TASK TO CARRY OUT: Reproduce word for word every line from the one containing "Click the Gesamt label" through the end of the listing below; omit the pictures.

MATERIAL PROVIDED:
***

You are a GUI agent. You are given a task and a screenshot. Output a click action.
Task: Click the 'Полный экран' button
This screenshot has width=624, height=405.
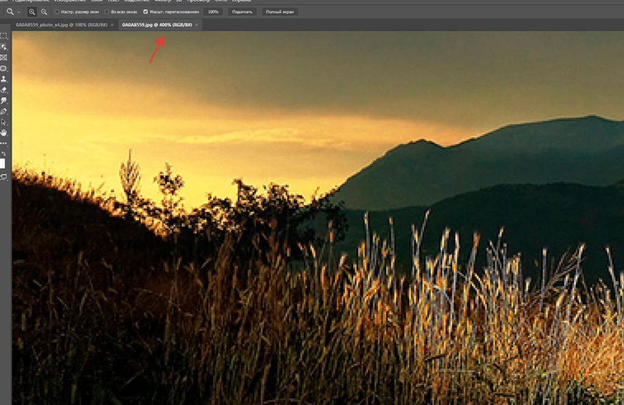pyautogui.click(x=280, y=12)
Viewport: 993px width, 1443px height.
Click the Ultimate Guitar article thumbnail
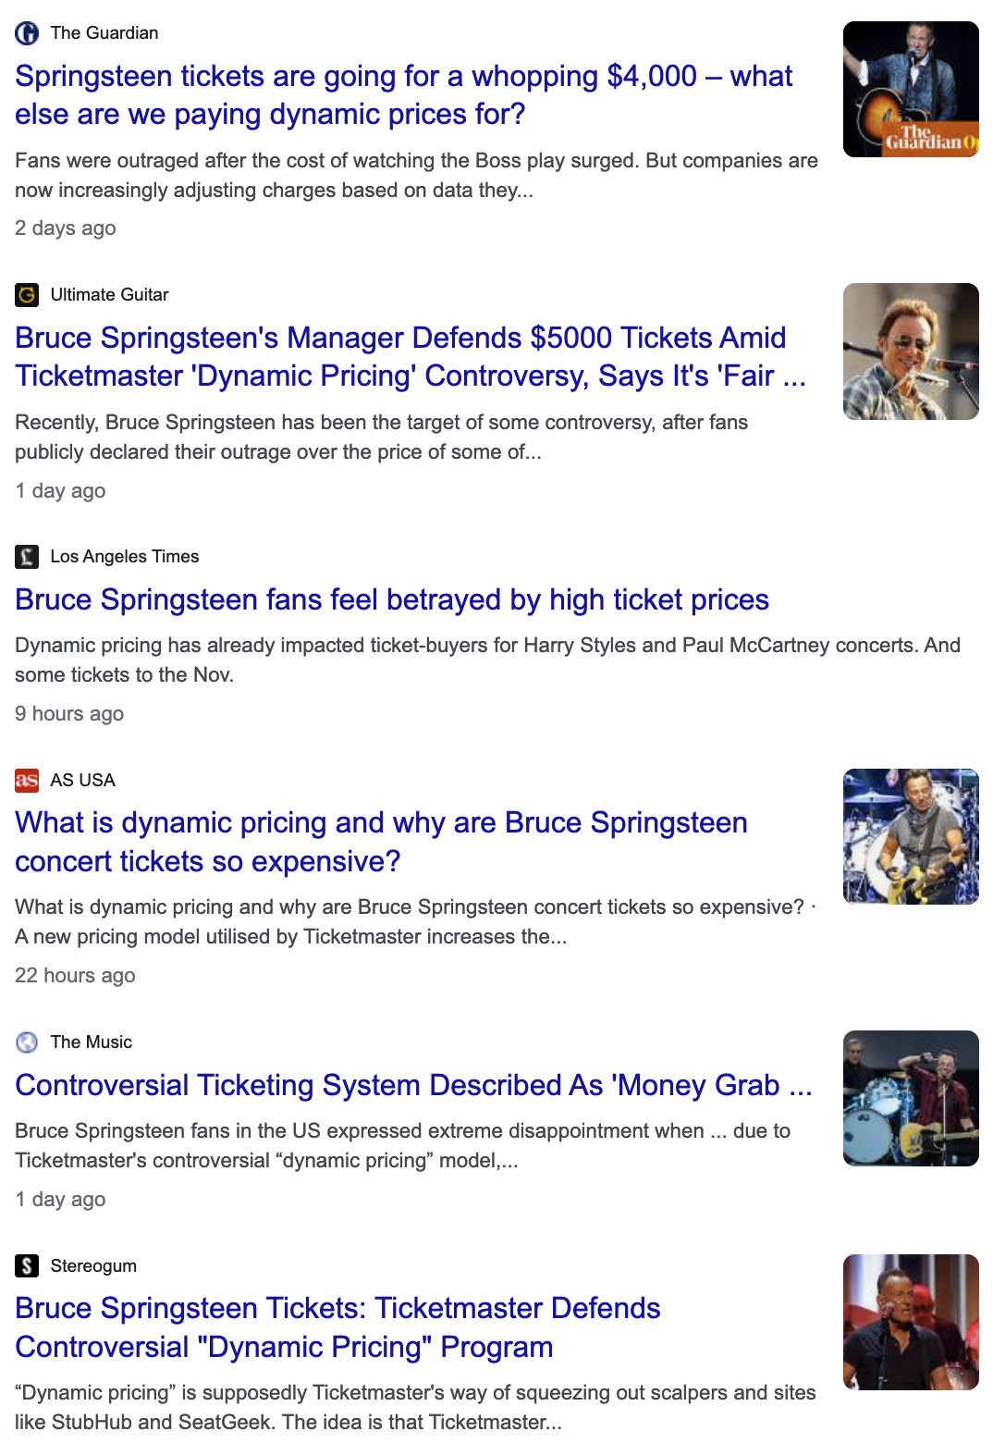(911, 352)
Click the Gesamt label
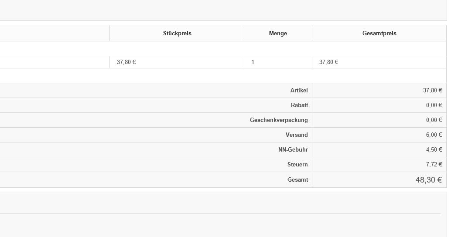This screenshot has width=458, height=237. coord(297,180)
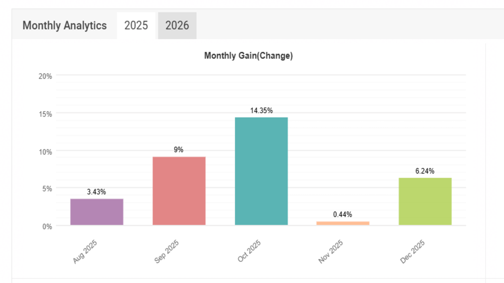Viewport: 504px width, 283px height.
Task: Select the 2025 tab
Action: 136,26
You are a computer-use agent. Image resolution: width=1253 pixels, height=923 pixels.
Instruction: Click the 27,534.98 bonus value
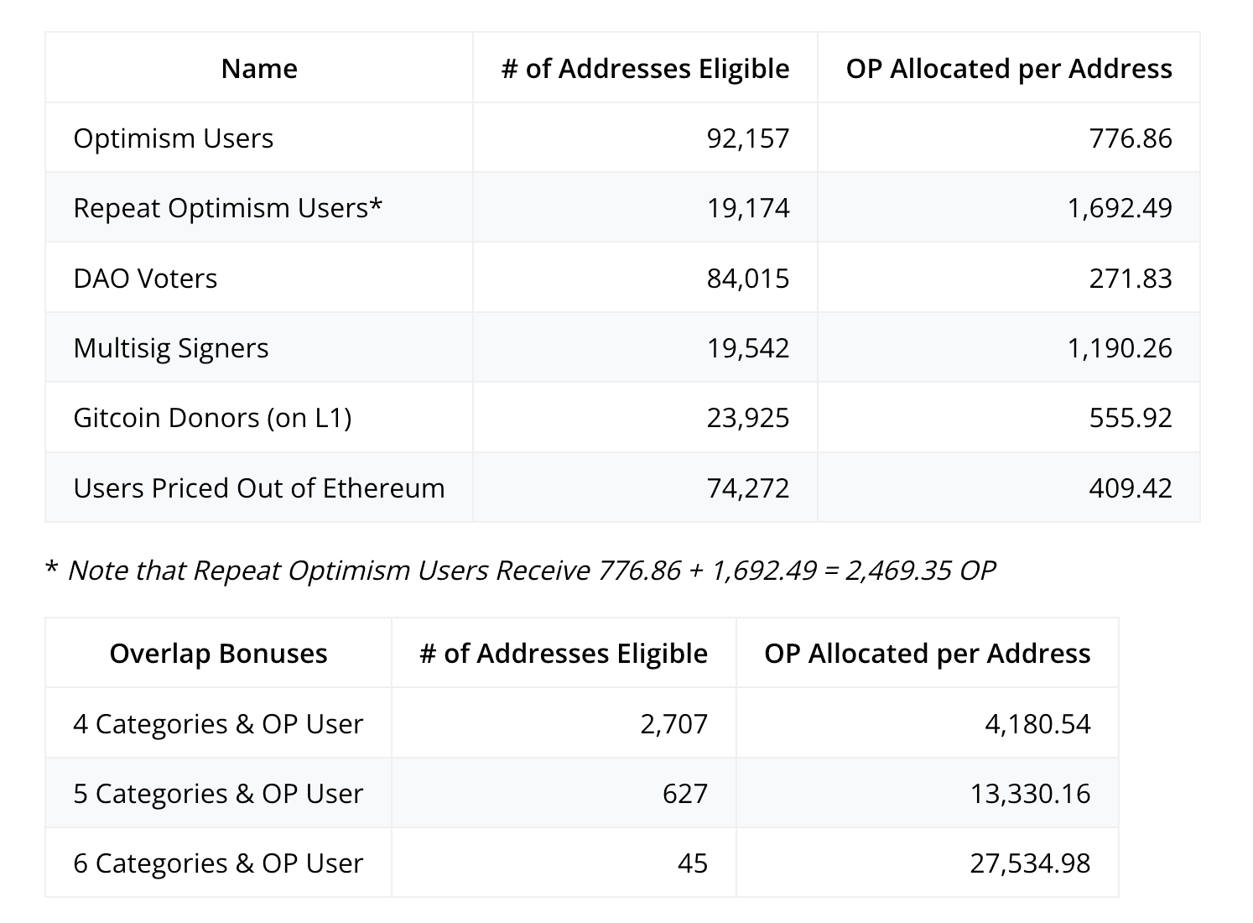click(x=1031, y=863)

***

TASK OUTPUT:
Click the Gesamt label
This screenshot has width=458, height=237. coord(297,180)
Viewport: 504px width, 283px height.
Task: Select the 2025 tab
Action: 136,26
You are a computer-use agent. Image resolution: width=1253 pixels, height=923 pixels.
Instruction: Click the 27,534.98 bonus value
click(x=1031, y=863)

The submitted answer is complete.